Ailelerin bebeklerinin canını emanet ettiği doktorlar ve hemşireler arasındaki konuşmalar, vicdansızlığın boyutlarını gözler önüne seriyor.
Öyle ki şüpheli hemşire bile “80 bin TL getir cenazeni verelim diyorlar. Bunlar ölü satıyorlar, Hasan farkındasın değil mi?” yaşananlara diye tepki gösteriyor.

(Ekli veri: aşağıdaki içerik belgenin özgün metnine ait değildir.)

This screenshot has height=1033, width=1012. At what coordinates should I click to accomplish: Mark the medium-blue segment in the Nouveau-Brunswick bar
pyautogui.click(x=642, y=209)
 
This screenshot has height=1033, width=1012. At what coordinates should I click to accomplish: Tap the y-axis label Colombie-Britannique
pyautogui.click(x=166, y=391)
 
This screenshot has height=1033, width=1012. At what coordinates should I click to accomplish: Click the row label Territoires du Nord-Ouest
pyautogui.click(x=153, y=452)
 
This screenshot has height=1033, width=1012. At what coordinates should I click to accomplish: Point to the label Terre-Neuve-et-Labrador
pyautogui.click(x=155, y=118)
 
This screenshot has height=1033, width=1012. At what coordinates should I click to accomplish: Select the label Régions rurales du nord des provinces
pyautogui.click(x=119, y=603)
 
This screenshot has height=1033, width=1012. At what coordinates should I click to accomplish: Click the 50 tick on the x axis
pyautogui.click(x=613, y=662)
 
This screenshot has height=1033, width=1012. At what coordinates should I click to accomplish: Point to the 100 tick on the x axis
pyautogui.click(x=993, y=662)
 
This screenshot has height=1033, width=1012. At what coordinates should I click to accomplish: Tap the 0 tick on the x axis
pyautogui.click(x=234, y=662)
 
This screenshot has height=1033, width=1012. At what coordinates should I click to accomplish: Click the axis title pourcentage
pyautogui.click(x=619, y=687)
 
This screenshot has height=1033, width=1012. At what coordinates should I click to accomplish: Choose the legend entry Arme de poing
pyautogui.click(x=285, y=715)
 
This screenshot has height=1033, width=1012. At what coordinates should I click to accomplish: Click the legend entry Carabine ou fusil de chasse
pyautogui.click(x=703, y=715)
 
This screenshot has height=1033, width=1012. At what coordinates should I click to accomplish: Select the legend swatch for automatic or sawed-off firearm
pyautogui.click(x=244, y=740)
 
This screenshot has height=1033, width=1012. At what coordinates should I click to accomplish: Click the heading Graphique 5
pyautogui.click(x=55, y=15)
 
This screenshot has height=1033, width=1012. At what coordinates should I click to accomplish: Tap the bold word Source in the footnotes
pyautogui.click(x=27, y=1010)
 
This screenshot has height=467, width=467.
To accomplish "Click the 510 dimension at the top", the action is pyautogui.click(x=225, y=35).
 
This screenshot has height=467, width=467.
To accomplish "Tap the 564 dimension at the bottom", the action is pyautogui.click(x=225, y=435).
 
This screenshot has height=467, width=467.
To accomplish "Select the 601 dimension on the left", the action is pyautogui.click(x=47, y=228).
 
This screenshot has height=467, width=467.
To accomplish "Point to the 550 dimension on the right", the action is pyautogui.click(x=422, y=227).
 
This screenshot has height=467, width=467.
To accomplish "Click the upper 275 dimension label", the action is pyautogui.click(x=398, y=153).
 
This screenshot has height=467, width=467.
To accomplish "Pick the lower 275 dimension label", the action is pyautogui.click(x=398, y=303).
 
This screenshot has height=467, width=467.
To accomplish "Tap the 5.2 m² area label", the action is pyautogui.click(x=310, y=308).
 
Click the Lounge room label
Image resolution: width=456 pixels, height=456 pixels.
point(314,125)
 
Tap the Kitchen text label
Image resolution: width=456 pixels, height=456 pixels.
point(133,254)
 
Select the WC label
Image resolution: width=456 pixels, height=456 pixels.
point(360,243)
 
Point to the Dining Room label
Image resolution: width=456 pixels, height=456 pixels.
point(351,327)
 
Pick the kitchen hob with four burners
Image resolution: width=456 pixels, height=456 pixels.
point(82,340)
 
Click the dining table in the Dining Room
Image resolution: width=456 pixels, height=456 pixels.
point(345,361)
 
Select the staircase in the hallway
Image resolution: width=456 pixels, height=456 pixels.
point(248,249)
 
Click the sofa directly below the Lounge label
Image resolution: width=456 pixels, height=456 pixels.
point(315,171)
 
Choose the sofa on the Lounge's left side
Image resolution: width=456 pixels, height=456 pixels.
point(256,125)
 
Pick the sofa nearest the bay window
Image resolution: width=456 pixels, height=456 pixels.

Hürriyet’ten Elif Altın’ın haberine göre, iddianameye yansıyan ambulans şoförü Gıyasettin Mert Özdemir ile doktor İlker Gönen arasındaki konuşma şöyle:
Gıyasettin Mert Özdemir: Orası çok pis patlayacak. Bebek ex oluyor (ölüyor), Emre 80 bin TL istiyor. Aile de diyor ki veremeyiz. Eğer parayı vermezseniz kimsesizler mezarlığına defnederiz, mezarını bile bulamazsın diyorlar.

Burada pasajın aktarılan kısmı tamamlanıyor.